Thursday, April 25, 2024 — Houston, TX

Zach Marshall


NEWS 8/28/08 7:00pm

Freshman involvement vital for campus

Look, I know we were all freshmen once, but I think it is time we be reasonable, time we be honest with ourselves, time we sit down and say, "Enough is enough - we hate the freshmen." Every year, a wave of greedy-eyed, overzealous freshmen swarm in like gold prospectors and either steal or ruin all Rice's valuable resources and perks, which are naturally meant for the use of the upperclassmen. With their sophomoric antics (no offense, sophomores) and sociopathic, type-A personalities, these freshmen annually reduce Rice to a state of martial law: Every fall, freshmen create Soviet-era queues at the bookstore, turn Autry Court into a zoo, overrun our precious sports fields, steal all the good study spots on campus, occupy every single Fondren Library computer the one time I desperately need to print out a document, get ridiculously drunk and then puke directly outside my door on Friday night . like they do every year. Not that I am bitter.Isn't the freshmen progression slightly too predictable?

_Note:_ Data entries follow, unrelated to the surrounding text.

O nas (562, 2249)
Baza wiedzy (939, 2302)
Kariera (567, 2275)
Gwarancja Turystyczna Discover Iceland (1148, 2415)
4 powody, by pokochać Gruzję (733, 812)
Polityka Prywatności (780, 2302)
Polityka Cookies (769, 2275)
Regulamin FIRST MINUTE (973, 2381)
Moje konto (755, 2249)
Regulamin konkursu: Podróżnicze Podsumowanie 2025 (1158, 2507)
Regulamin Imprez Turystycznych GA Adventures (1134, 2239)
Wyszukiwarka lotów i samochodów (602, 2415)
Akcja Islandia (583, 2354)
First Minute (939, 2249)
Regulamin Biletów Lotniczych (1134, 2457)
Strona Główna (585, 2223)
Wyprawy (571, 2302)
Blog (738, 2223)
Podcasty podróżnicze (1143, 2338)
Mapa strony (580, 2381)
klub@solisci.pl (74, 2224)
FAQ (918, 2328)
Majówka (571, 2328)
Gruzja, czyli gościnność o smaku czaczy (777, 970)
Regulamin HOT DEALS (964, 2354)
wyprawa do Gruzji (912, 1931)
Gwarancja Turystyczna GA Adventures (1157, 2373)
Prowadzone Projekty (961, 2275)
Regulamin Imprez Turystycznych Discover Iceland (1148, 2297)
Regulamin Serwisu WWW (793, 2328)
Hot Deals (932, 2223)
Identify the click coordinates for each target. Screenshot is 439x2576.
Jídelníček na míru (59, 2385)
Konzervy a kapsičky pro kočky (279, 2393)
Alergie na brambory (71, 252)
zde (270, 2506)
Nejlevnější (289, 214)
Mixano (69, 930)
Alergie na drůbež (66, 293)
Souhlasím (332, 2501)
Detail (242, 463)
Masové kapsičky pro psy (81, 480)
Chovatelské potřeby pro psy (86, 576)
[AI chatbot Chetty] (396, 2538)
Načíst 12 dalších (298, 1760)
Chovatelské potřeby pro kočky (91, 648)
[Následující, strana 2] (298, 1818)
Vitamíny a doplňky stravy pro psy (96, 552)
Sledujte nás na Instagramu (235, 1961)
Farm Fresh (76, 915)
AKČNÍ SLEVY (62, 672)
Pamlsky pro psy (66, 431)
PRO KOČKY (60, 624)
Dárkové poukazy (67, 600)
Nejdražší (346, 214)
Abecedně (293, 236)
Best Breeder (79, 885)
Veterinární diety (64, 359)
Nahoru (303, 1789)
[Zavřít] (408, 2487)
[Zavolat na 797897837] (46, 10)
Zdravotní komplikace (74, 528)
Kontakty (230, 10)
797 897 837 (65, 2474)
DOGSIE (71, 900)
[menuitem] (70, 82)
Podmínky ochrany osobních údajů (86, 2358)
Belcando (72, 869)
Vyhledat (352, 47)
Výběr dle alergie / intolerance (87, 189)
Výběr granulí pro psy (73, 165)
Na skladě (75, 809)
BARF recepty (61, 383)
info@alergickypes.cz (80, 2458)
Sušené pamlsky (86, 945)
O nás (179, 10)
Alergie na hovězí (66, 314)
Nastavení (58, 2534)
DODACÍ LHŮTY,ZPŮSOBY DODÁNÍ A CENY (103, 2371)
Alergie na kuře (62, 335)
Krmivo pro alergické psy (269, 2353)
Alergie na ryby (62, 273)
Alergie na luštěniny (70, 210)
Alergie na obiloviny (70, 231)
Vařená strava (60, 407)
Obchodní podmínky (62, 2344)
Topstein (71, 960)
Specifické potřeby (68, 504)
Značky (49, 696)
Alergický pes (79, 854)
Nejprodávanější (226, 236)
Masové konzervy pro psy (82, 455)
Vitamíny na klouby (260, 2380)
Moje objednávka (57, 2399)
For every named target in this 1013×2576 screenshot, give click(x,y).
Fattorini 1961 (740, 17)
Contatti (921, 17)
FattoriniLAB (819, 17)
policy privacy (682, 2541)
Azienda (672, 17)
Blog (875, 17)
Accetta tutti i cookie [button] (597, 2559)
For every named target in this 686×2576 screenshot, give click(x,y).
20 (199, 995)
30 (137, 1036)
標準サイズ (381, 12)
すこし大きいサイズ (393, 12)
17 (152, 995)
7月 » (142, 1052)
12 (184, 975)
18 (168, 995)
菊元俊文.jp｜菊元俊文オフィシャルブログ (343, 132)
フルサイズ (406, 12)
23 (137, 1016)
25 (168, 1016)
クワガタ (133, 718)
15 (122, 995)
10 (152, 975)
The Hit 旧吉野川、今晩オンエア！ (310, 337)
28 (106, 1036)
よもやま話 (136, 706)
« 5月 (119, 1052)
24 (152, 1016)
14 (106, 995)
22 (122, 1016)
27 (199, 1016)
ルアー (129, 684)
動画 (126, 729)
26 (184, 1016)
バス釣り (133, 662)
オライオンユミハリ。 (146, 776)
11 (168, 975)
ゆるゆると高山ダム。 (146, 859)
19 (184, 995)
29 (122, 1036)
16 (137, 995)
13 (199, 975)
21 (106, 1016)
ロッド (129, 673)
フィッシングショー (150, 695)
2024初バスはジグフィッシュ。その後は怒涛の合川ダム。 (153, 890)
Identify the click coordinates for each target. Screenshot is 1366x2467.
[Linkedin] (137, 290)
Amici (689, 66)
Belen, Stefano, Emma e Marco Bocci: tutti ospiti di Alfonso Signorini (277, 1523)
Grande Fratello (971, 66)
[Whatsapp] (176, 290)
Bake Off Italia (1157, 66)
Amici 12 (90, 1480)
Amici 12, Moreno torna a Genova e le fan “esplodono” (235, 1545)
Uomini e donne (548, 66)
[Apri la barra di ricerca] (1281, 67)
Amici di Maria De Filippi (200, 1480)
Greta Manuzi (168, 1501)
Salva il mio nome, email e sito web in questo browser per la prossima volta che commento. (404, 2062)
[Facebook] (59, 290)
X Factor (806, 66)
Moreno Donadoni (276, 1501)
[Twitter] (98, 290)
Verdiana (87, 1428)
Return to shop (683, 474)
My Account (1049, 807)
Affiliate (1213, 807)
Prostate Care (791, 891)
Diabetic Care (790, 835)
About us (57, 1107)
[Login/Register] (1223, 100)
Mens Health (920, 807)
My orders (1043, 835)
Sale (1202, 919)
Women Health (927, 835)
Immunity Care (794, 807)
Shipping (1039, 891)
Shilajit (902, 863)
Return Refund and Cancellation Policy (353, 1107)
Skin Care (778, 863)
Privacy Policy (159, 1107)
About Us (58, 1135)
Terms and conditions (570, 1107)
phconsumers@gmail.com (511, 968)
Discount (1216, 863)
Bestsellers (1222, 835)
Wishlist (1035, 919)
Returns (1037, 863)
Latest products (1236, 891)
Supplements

Each fall we witness a bunch of cocky little runts inundate the campus, flood every useful facility, ruin college aesthetics with their haughtiness, take all the KTRU bumper stickers so I can't even find the yellow letters necessary to spell "Zach is a stud," act like idiots on the weekend, slowly lose their zeal for life due to the horrors of orgo and physics classes, generally make stupid decisions and total fools of themselves and ultimately fail to rebrand themselves as something other than the pathetic geeks they were in high school. It is not until Christmas that things return to normal, i.e., when conversations are no longer routinely punctuated by a prepubescent voice behind you squeaking, "That's what SHE said!". or more accurately, not squeaking anything at all, but rather silently thinking similarly-perverted thoughts behind an awkwardly blank look. Those socially backward freshmen.